Set down each entry below exactly as it stands.

• **Saved data entries**
•••
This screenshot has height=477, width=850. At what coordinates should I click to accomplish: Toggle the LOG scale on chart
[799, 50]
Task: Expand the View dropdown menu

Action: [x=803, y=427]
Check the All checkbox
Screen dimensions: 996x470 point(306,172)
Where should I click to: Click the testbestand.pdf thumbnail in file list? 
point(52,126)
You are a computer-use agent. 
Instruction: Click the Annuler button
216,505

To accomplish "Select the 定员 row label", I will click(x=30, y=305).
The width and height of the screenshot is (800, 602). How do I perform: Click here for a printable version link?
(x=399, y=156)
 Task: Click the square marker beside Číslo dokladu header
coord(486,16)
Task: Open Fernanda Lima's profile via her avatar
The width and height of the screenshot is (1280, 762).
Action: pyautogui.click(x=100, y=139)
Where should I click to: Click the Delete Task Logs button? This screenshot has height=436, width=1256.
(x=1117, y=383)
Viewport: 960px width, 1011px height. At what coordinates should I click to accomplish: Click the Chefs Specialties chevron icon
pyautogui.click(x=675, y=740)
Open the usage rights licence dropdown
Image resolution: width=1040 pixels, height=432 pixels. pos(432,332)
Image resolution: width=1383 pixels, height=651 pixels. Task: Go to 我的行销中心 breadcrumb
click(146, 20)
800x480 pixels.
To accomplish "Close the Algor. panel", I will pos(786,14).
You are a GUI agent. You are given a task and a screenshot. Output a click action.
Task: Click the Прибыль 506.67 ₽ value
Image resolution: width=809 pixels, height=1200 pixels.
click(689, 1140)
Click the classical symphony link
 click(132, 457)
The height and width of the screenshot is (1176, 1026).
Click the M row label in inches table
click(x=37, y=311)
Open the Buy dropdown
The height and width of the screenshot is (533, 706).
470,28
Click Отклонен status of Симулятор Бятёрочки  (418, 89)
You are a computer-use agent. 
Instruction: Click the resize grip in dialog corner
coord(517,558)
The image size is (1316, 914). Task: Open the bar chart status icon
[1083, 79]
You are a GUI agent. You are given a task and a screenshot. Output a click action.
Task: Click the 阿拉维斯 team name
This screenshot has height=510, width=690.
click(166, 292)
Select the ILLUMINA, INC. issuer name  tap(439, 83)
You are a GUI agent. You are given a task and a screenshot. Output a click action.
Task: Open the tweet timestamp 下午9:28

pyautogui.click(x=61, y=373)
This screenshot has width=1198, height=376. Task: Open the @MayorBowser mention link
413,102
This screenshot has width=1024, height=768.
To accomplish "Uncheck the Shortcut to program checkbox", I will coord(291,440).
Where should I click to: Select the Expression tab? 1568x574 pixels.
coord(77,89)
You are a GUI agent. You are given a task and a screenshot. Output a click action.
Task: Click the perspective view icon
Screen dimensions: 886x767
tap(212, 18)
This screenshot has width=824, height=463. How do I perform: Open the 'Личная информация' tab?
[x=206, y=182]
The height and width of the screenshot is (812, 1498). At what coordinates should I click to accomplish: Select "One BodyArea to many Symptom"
•••
• **SOLUTION FOR THIS TASK**
This screenshot has height=477, width=850. At what coordinates should I click to accomplish: Toggle the LOG scale on chart
[799, 50]
Task: Expand the View dropdown menu

Action: [x=803, y=427]
Check the All checkbox
Screen dimensions: 996x470 point(306,172)
Where should I click to: Click the testbestand.pdf thumbnail in file list? 
point(52,126)
You are a computer-use agent. 
Instruction: Click the Annuler button
216,505

To accomplish "Select the 定员 row label", I will click(x=30, y=305).
The width and height of the screenshot is (800, 602). How do I perform: Click here for a printable version link?
(x=399, y=156)
 Task: Click the square marker beside Číslo dokladu header
coord(486,16)
Task: Open Fernanda Lima's profile via her avatar
The width and height of the screenshot is (1280, 762).
Action: pyautogui.click(x=100, y=139)
Where should I click to: Click the Delete Task Logs button? This screenshot has height=436, width=1256.
(x=1117, y=383)
Viewport: 960px width, 1011px height. At what coordinates should I click to accomplish: Click the Chefs Specialties chevron icon
pyautogui.click(x=675, y=740)
Open the usage rights licence dropdown
Image resolution: width=1040 pixels, height=432 pixels. pos(432,332)
Image resolution: width=1383 pixels, height=651 pixels. Task: Go to 我的行销中心 breadcrumb
click(146, 20)
800x480 pixels.
To accomplish "Close the Algor. panel", I will pos(786,14).
You are a GUI agent. You are given a task and a screenshot. Output a click action.
Task: Click the Прибыль 506.67 ₽ value
Image resolution: width=809 pixels, height=1200 pixels.
click(689, 1140)
Click the classical symphony link
 click(132, 457)
The height and width of the screenshot is (1176, 1026).
Click the M row label in inches table
click(x=37, y=311)
Open the Buy dropdown
The height and width of the screenshot is (533, 706).
470,28
Click Отклонен status of Симулятор Бятёрочки  (418, 89)
You are a computer-use agent. 
Instruction: Click the resize grip in dialog corner
coord(517,558)
The image size is (1316, 914). Task: Open the bar chart status icon
[1083, 79]
You are a GUI agent. You are given a task and a screenshot. Output a click action.
Task: Click the 阿拉维斯 team name
This screenshot has height=510, width=690.
click(166, 292)
Select the ILLUMINA, INC. issuer name  tap(439, 83)
You are a GUI agent. You are given a task and a screenshot. Output a click action.
Task: Open the tweet timestamp 下午9:28

pyautogui.click(x=61, y=373)
This screenshot has width=1198, height=376. Task: Open the @MayorBowser mention link
413,102
This screenshot has width=1024, height=768.
To accomplish "Uncheck the Shortcut to program checkbox", I will coord(291,440).
Where should I click to: Select the Expression tab? 1568x574 pixels.
coord(77,89)
You are a GUI agent. You are given a task and a screenshot. Output a click action.
Task: Click the perspective view icon
Screen dimensions: 886x767
tap(212, 18)
This screenshot has width=824, height=463. How do I perform: Open the 'Личная информация' tab?
[x=206, y=182]
The height and width of the screenshot is (812, 1498). At what coordinates should I click to accomplish: Select "One BodyArea to many Symptom"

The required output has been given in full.